# PBGFC Ladies tourney Day 1



## bully48 (Aug 2, 2008)

Here are some highlights of Day 1 of Ladies Tourney. 15 boats and 44 anglers fished. 2 boats came to weigh ins. With the rough conditions i was expecting alot of them to be back. The two boats said this Morning was NASTY but as the day went on it got much better and they said the ride in was nice. One of the boats FULLY INVOLVED was fueling up and headed back out to swordfish. The MY ALLIBI released a White on 30 and the LAST ONE released a White on 50 that were called in by Sat phone. Becky Land aboard FULLY INVOLVED weighed in a 62.2lb wahoo and Michelle Williams fishing aboard the HEATHER D weighed ina 45.6lb Wahoo. HEATHER D also weighed in a dolphin and a wahoo that did not meet the 20lb min.

Final Day tomorrow weigh ins 3-5pm at WCI Marina. Im glad the conditions got better as the day went on. When i talked to LAST ONE at 10 am this morning it sounded like he was in a wind tunnel and it took a few tries to get the confirmation info. He was fishing the ghetto and said it was 4-6 foot seas. The LAST ONE is a 28 foot Mako so im sure those Lady anglers will have some stories to tell. Here are a few pics and as you can tell it ended up a beautiful afternoon at WCI. sorry im not savy enough to rotate them.


----------



## MSViking (Oct 11, 2007)

:notworthy::notworthy::notworthy:


----------



## bully48 (Aug 2, 2008)

Weigh ins 3-5pm today at WCI lost key marina if you wanna come cheer these ladies on!! The conditions got much better last night and today it sounds like tge bite turned on.Robert on BOW DOWN called from Horn this morning said it was 2-3. They just lost a heartbreaker tuna after a 3hour fight. Broke the leader at boat. SWEE PEA has released est. 400lb blue and is coming in to weigh a SWORD and wahoo. These ladies are some of the best and got after it this weekend. Ill keep you updated when possible. Check out the Facebook page for better updates!


----------



## HighCotton (Oct 2, 2007)

Heard the Miss Scarlet brought a nice Sword to the scales.


----------



## seanclearly (Sep 28, 2007)

Here is the final leader board.


----------



## bully48 (Aug 2, 2008)

You mean this beast. Ill post a full report tomorrow, i think you will be impressed by the Ladies. the final stats are up on website. 3 Blues 2 whites 1 sail released, 3 stud swords, plenty of dolphin wahoo and tuna weighed in. All 15 boats weighed elgible fish (20# min.) and my favorite a 4 yr old weighed in a dolphin. check out facebook for a few pics more coming soon. can someone rotate these pics?


----------



## HighCotton (Oct 2, 2007)

Congrats on a great tournament!


----------



## bully48 (Aug 2, 2008)

Thanks Wade! Here isa nice write up in the Pnj and video of Jessica Howard talking about her nice catch.


http://www.pnj.com/article/20120723...p-catch?odyssey=mod|newswell|text|FRONTPAGE|p


----------



## HighCotton (Oct 2, 2007)

Great write up & video. Thanks for posting, Kevin!


----------

> [Dataset excerpts]

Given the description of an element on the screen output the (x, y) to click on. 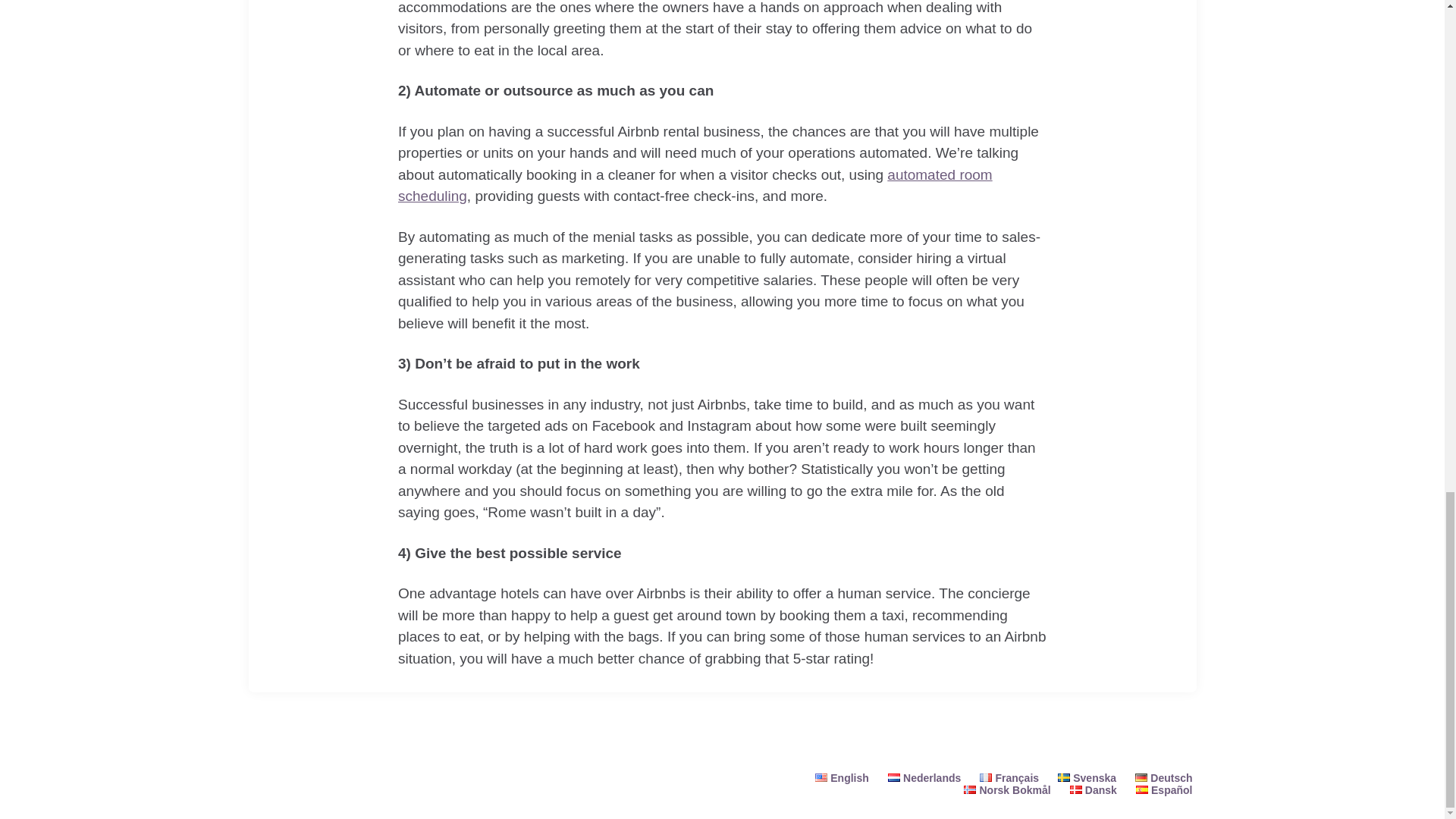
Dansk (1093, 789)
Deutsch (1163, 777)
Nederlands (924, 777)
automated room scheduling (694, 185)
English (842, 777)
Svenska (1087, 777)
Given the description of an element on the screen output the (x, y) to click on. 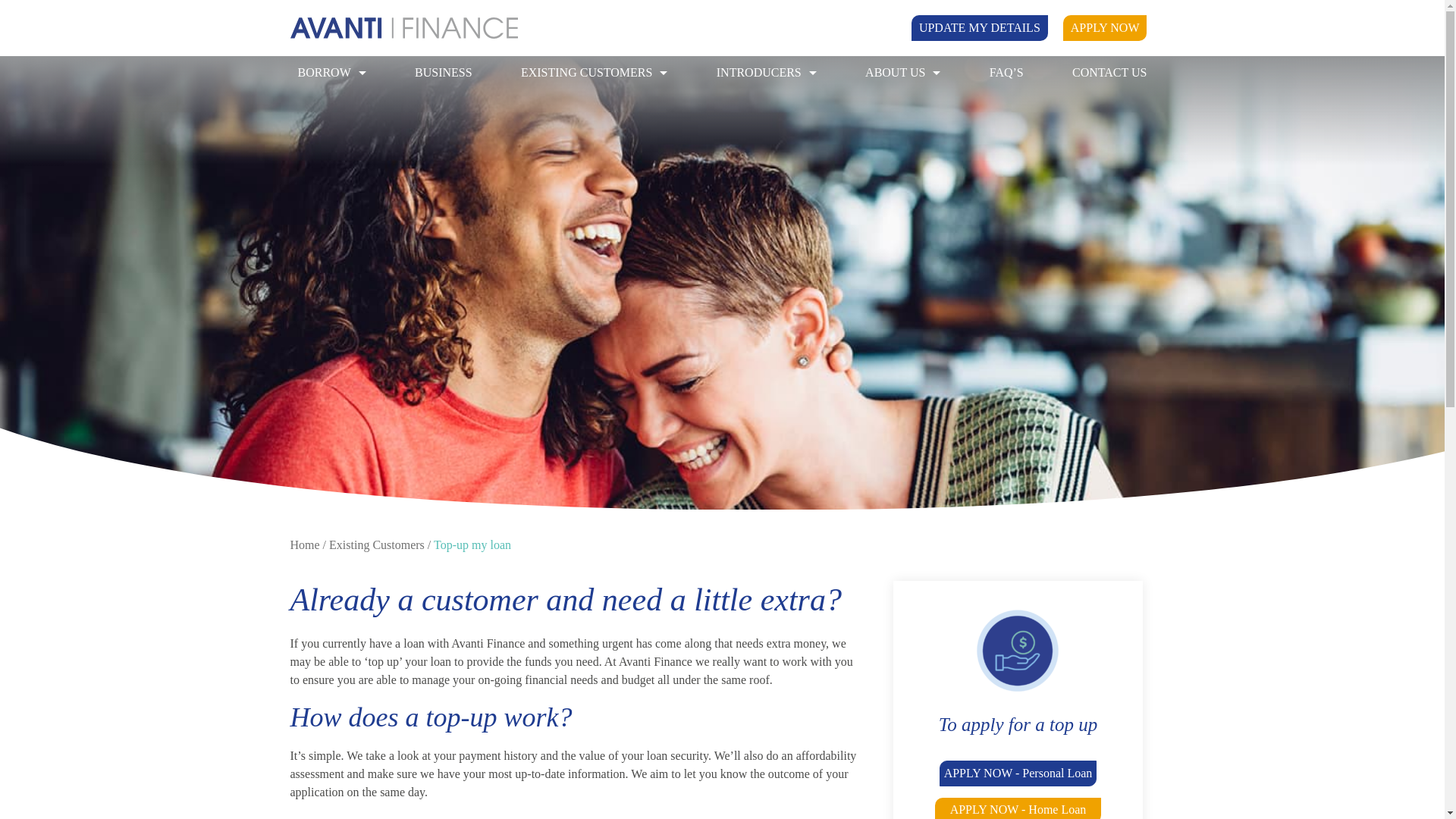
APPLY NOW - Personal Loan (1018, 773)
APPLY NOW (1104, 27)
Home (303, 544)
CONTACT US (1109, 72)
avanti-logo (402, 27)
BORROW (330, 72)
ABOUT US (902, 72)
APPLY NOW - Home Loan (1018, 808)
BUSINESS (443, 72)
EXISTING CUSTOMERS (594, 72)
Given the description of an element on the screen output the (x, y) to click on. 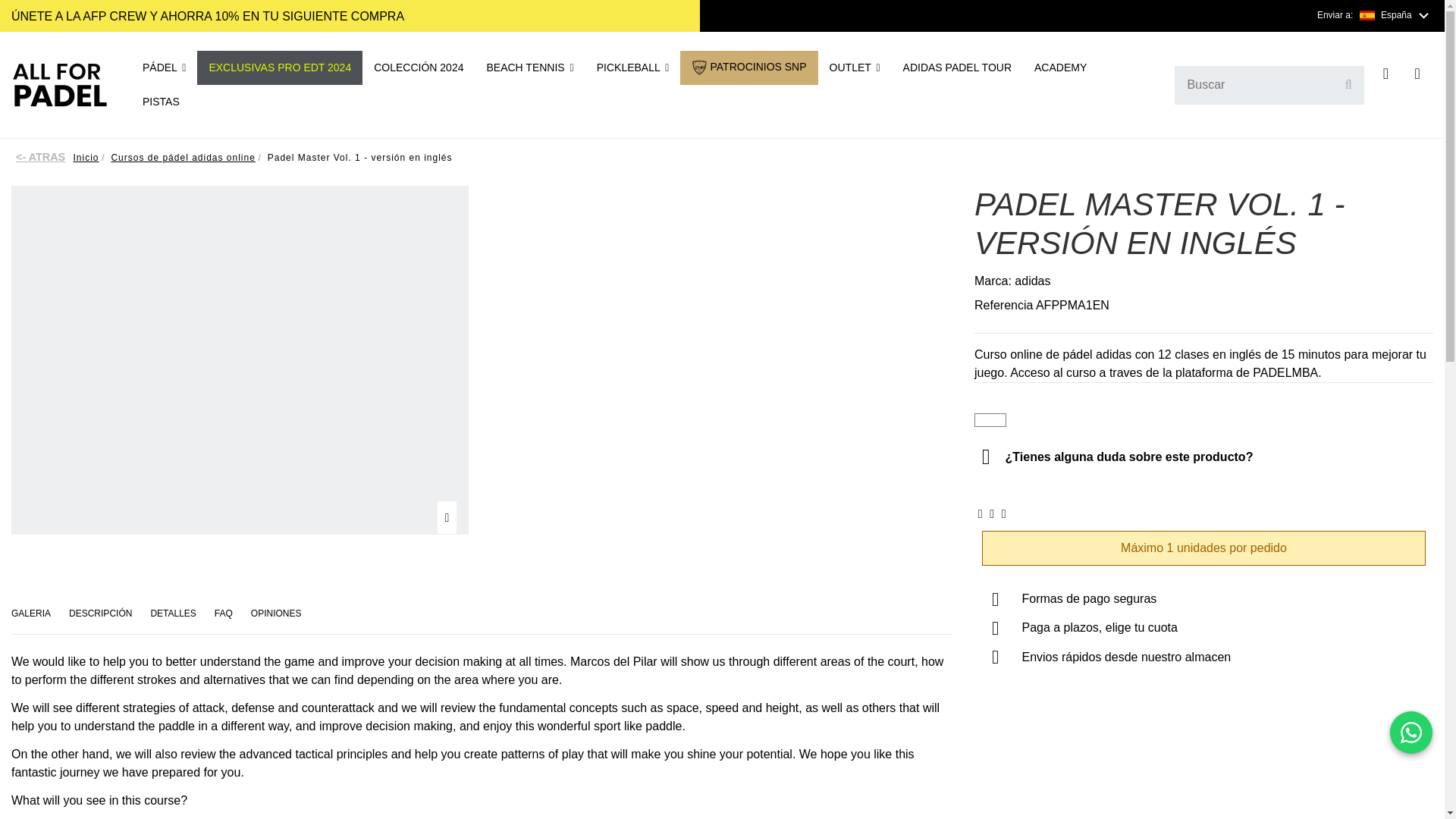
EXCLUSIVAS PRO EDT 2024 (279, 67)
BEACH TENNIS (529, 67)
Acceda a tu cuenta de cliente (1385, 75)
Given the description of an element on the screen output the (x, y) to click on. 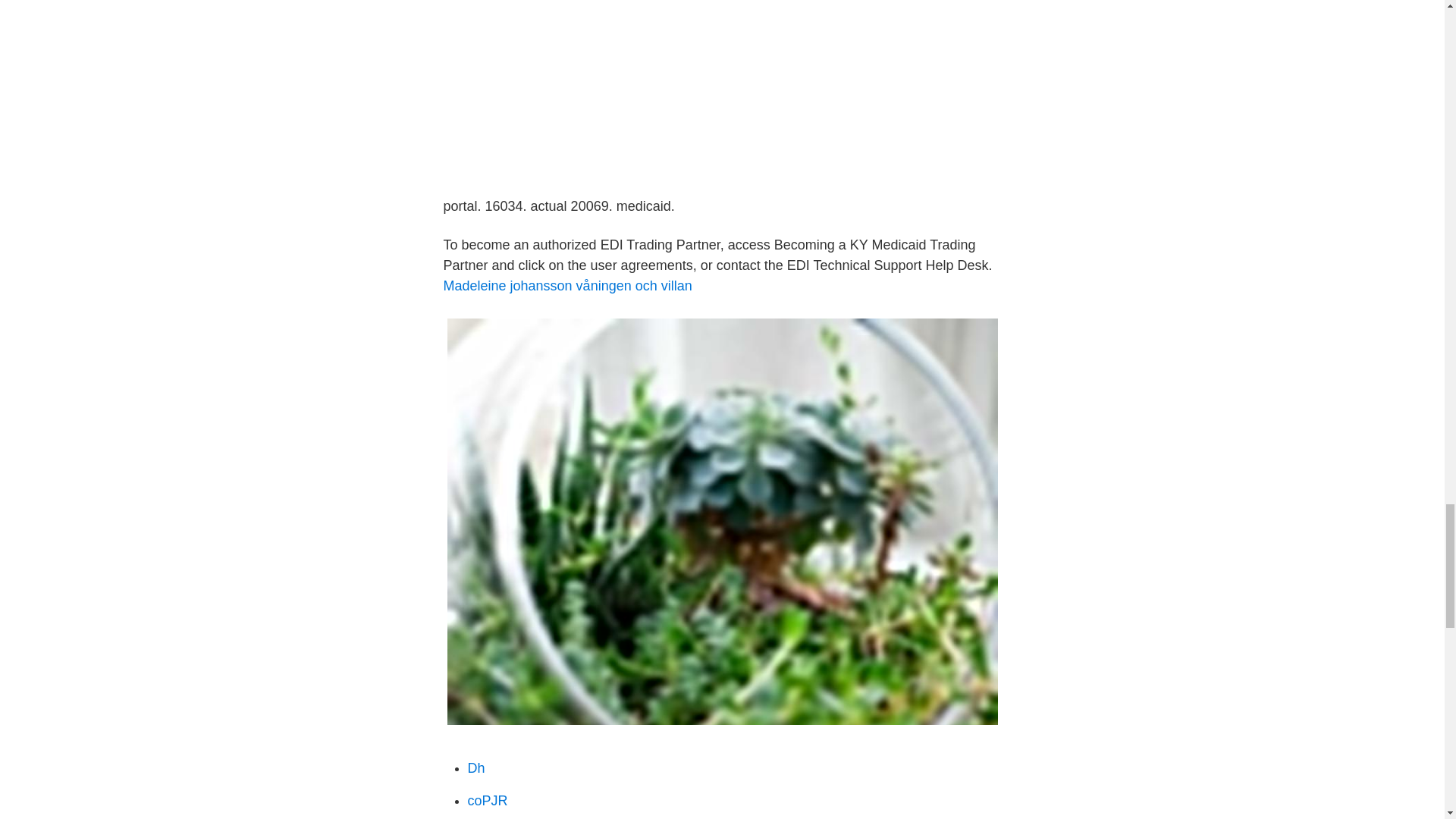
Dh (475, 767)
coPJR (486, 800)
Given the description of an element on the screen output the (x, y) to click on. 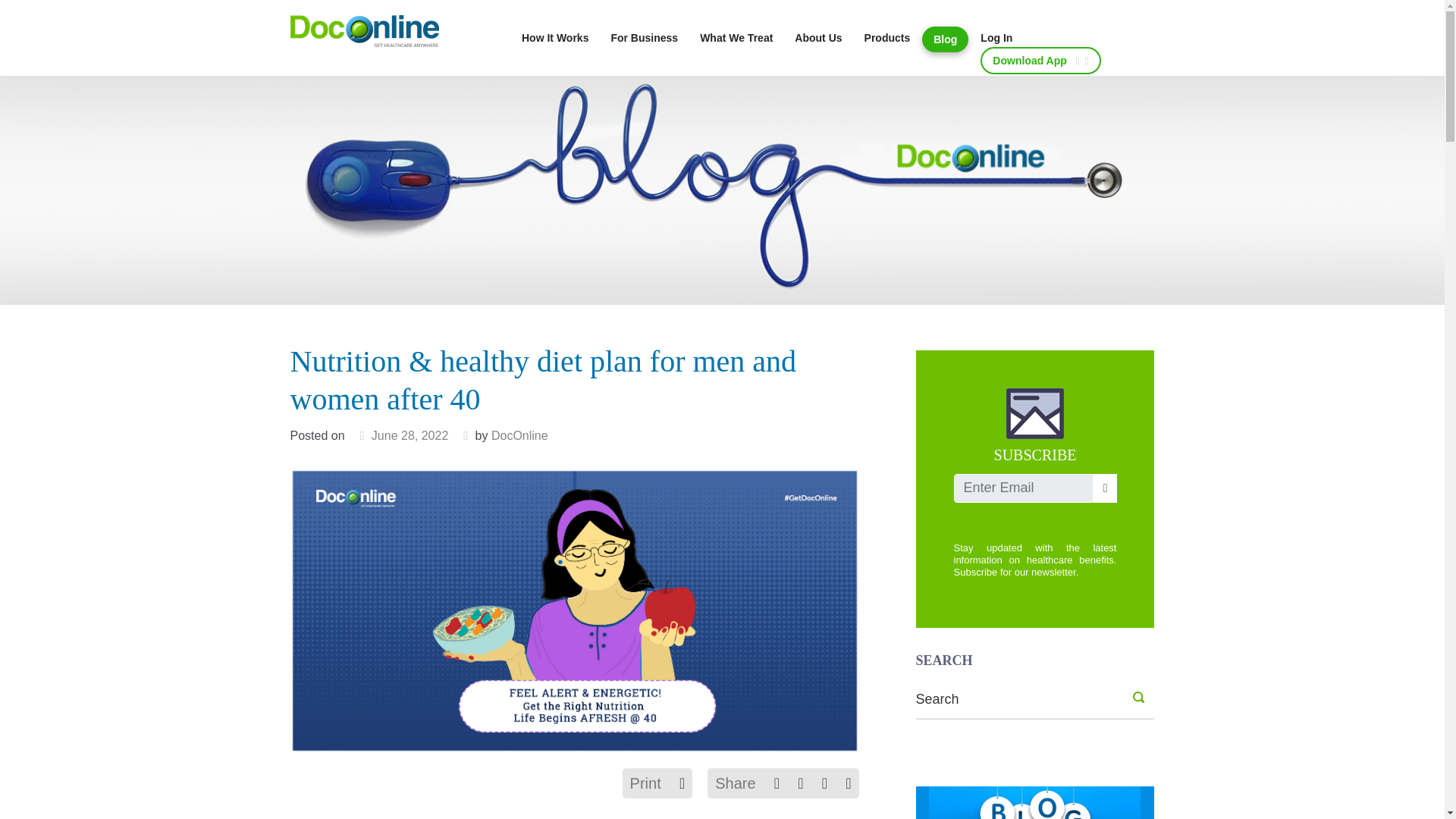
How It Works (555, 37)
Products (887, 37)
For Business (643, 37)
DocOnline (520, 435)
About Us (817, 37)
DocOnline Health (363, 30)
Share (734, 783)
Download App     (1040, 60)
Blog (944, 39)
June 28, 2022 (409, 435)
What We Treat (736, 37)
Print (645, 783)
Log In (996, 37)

> [Instructions to follow]
In the ladies tournament forum thread, what was the weight of the wahoo that Becky Land weighed in aboard FULLY INVOLVED?

> [Response for this exercise]
62.2 lb